_Task set_
• 1. Retype the passage on evaluating programming languages word for word, beginning at the words "Empirical evaluations break" and stopping after "of their programs.".
• 2. List every problem that the passage on evaluating programming languages names in the methodology of the report it discusses.

_Document section_
Empirical evaluations break down quickly as the complexity of what is being measured increases, so your best bet in doing a study is to focus on one or a few features.
PLs are of course evaluated over time in the market place over time, like any other designed artifact.
I love that report and find it very inspiring (and it gives me an intuition that Haskell has an edge over the other languages), but the methodology is very disappointing:
- The requirements were mostly up to the interpretation of implementors, which more or less decided the scope of their programs.
- All results were self-reported. Even ruling out dishonesty, there are a lot of ways uncontrolled experimenters can report incorrect results.
- Many implementations weren't even runnable.
- No code was run by the reviewers, at all.
I really would love to see a more serious attempt at this experiment (probably with more modern languages).
The context I've read that remark in before is discounting the need for automated testing. At least one example has been provided in this thread of a Haskell developer claiming to have released code after it was verified by the type checker but without actually testing it. I don't think it's reasonable to take the phrase at anything but face value, considering that it's used as a promotional slogan by Haskellers.

_Material provided_
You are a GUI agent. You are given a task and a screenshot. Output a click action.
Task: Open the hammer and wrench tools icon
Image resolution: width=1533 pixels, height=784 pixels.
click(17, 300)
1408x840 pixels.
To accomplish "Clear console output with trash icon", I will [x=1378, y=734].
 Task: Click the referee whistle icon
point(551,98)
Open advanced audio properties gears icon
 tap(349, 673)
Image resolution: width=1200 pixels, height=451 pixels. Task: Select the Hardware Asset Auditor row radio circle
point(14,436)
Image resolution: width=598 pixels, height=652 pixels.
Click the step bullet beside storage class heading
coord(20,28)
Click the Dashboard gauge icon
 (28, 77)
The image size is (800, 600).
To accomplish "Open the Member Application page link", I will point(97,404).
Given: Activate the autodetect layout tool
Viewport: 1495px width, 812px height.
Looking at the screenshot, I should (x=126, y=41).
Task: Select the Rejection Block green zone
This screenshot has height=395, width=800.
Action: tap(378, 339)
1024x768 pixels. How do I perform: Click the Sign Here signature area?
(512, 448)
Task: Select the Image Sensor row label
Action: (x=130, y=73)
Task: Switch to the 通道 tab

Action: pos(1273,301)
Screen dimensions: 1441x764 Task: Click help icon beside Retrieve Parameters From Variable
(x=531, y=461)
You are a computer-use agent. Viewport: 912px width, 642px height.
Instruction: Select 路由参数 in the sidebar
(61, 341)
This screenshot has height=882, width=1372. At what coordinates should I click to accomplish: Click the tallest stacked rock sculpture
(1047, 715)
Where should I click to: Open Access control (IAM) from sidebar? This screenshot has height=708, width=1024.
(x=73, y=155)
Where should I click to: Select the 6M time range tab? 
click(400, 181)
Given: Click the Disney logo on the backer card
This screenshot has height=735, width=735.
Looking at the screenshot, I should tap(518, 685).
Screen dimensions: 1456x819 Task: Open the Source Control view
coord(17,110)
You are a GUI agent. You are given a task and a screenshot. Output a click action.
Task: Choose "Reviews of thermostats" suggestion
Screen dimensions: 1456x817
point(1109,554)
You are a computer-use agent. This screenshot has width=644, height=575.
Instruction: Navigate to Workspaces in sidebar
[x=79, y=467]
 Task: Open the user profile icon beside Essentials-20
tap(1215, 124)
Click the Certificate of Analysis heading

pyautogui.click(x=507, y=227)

_Answers for the exercise_
• 1.
Empirical evaluations break down quickly as the complexity of what is being measured increases, so your best bet in doing a study is to focus on one or a few features.
PLs are of course evaluated over time in the market place over time, like any other designed artifact.
I love that report and find it very inspiring (and it gives me an intuition that Haskell has an edge over the other languages), but the methodology is very disappointing:
- The requirements were mostly up to the interpretation of implementors, which more or less decided the scope of their programs.

• 2.
- The requirements were mostly up to the interpretation of implementors, which more or less decided the scope of their programs.
- All results were self-reported.
- Many implementations weren't even runnable.
- No code was run by the reviewers, at all.